Argon is Navico’s multi-brand design system, powering Simrad, Lowrance, and B&G products. It began in 2018 to reduce production overhead, enable faster concept work, and deliver a consistent user experience across devices.
I often describe Argon as the “flatpack” stage in an IKEA kitchen project. Before Argon, creating a product meant starting from scratch each time. Now, once a design is finalised, Argon packages it with the right components, guides, and specifications, ready for assembly by development teams anywhere in the world.

Workshops in Alicante, Building Quantum Leap in Southampton, June 2024.
I joined Navico during a pivotal stage to establish a scalable design direction. Working closely with product managers, engineers, and designers, I set the baseline styles for colours, typography, and iconography, developed a multi-brand theming model using theme chips, and tested components on real devices to refine visibility and interactions.
The team and I introduced Figma Variables to connect design tokens to real-world UI states, streamlined design–dev handoffs, and expanded documentation to support global teams. My objective was to build a system where, once a design concept was signed off, it could be reliably reproduced for any brand or platform.



Argon has matured from a neutral white-label foundation into a fully token-driven, multi-brand design system supporting Simrad, Lowrance, and B&G.
Argon is now a three-tier system: Foundation (global styling and tokens), Blocks (tested modules ready to use), and Templates (finalised layouts adaptable for any brand). It has significantly reduced production design time, sped up feature rollouts, and improved consistency across platforms.
Foundation library: A small collection of rebrandable components used in mutliple touchpoints and brands.
Day and night themes provide the best on-water experience conditions.

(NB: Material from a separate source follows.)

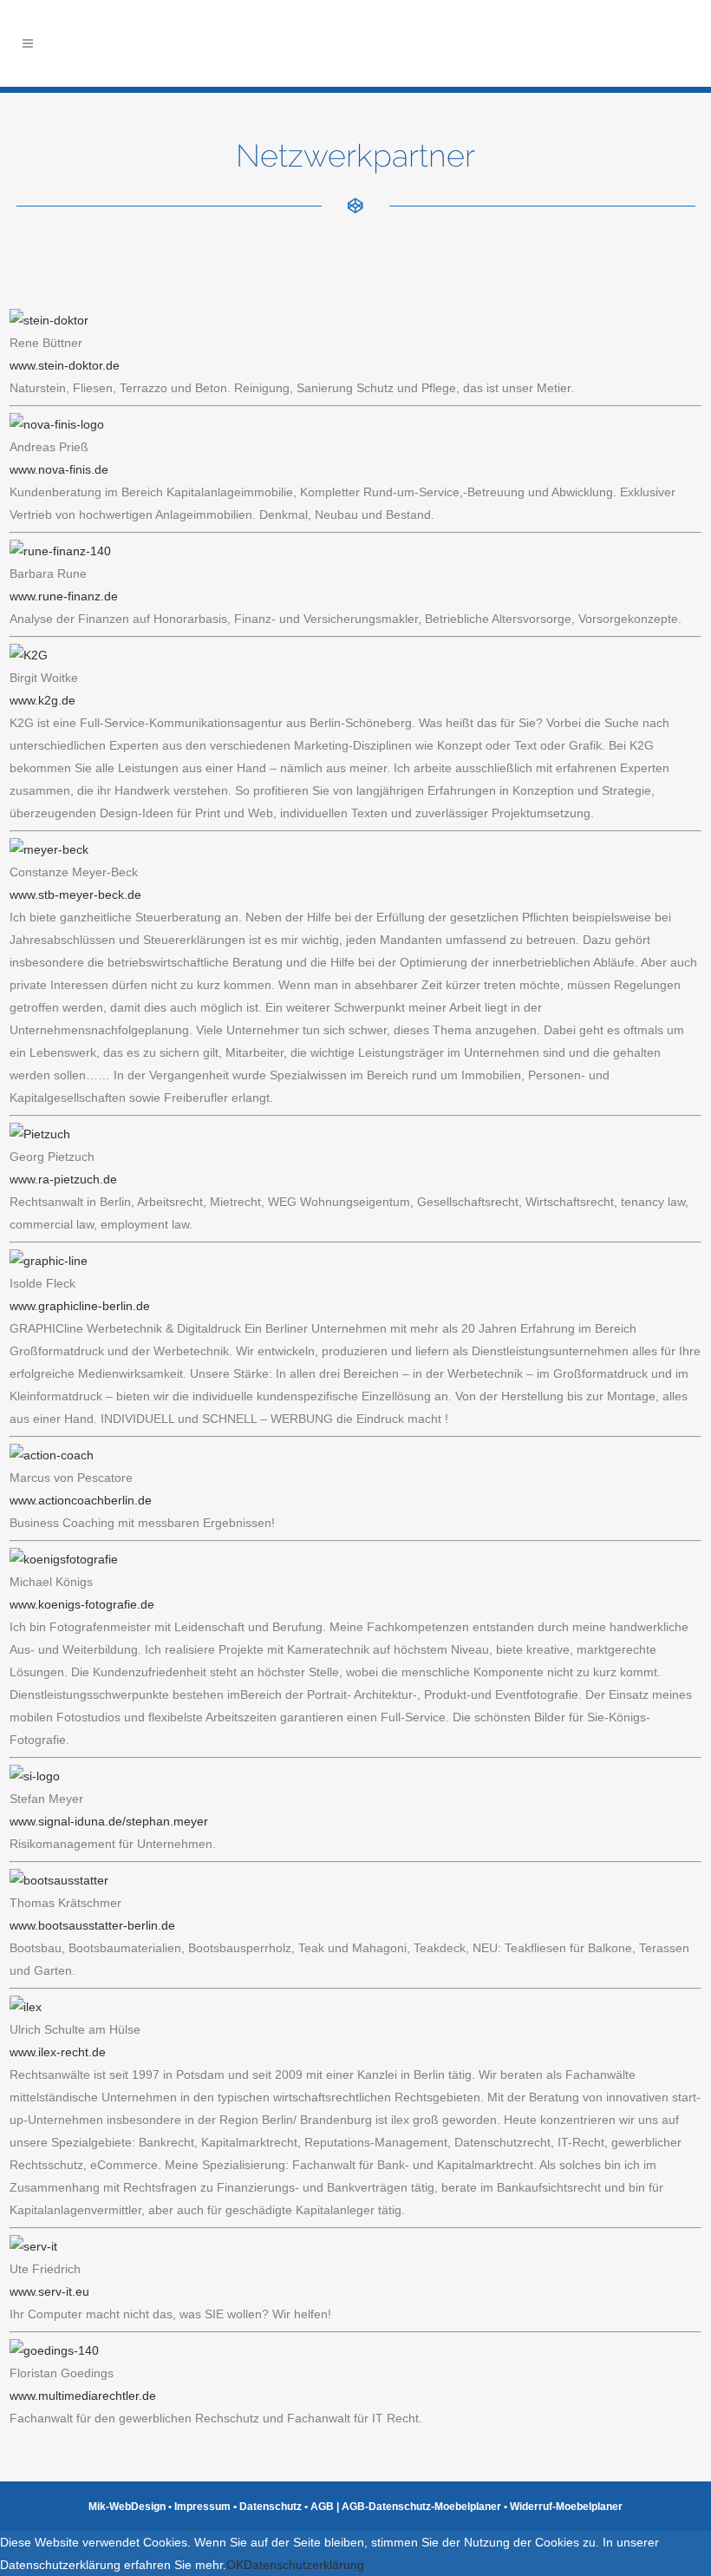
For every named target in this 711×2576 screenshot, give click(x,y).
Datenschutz (270, 2507)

Figma Variables act as a single source of truth for design and development, making updates easy and reducing handoff friction.

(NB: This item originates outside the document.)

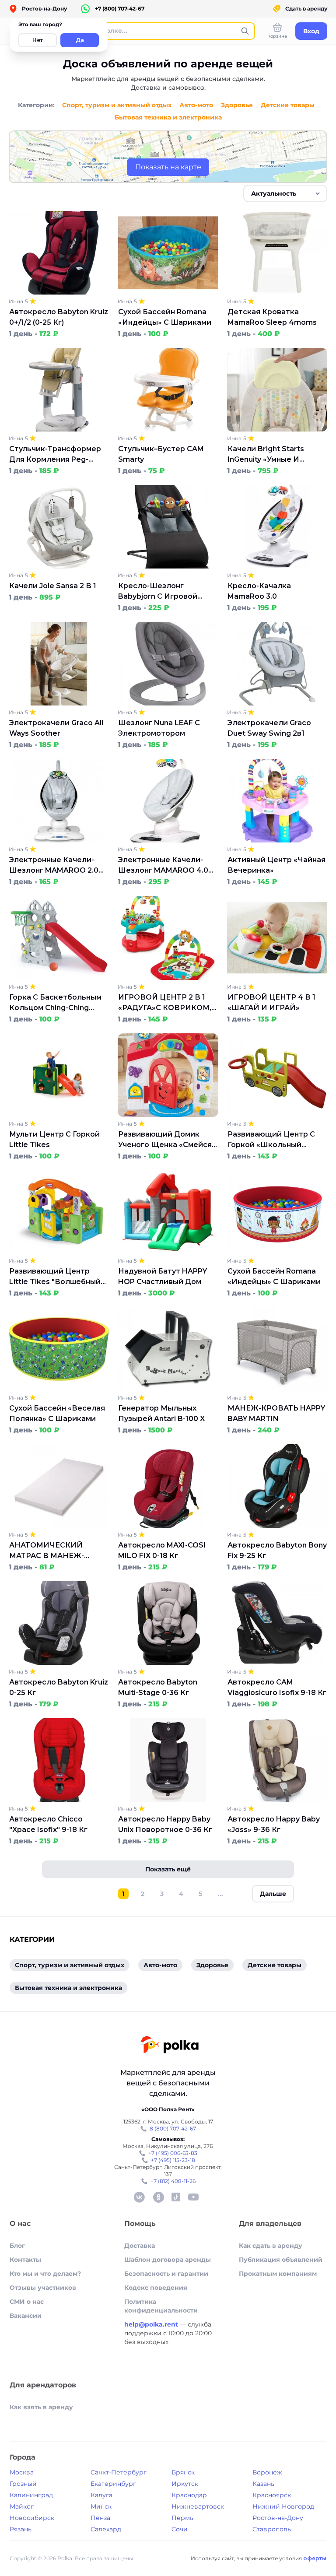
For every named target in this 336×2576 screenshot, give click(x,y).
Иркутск (185, 2484)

Argon accommodates new components and brand variations without disrupting existing products. New elements integrate seamlessly, inheriting correct styling and behaviour for each brand.
Each Figma component library has a typography page with breakpoint-based lists to ensure scaling and brand alignment.


Variables store reusable values (fills, sizes, spacing) linked to tokens for instant theme switching and device adaptation.
Theme switching supports:
Day – Bright-light visibility
Dusk – Reduced glare
Night – Comfort in low light


Responsive layouts for MFDs, desktop, and mobile. Components come in Large, Medium, and Small variants.
Surfaces (Background, Base, UI1, UI2, UI3, Brand) have structured colour chips with:

Argon took early inspiration from Brad Frost’s atomic design, which helped us define relationships between styles, components, and layouts. For designers and stakeholders, I’ve explained it through familiar systems, the classic LEGO approach for modularity, to the IKEA kitchen analogy for our workflow.
Foundation is like choosing materials; Blocks are the functional design space; the “flatpack” is the finalised, customised design packaged for development. This shared language has helped make the system’s value clear across teams.
While all designers can contribute, the SDK is maintained by a dedicated core team, ensuring Argon remains reliable, scalable, and ready to support Navico’s growing product range.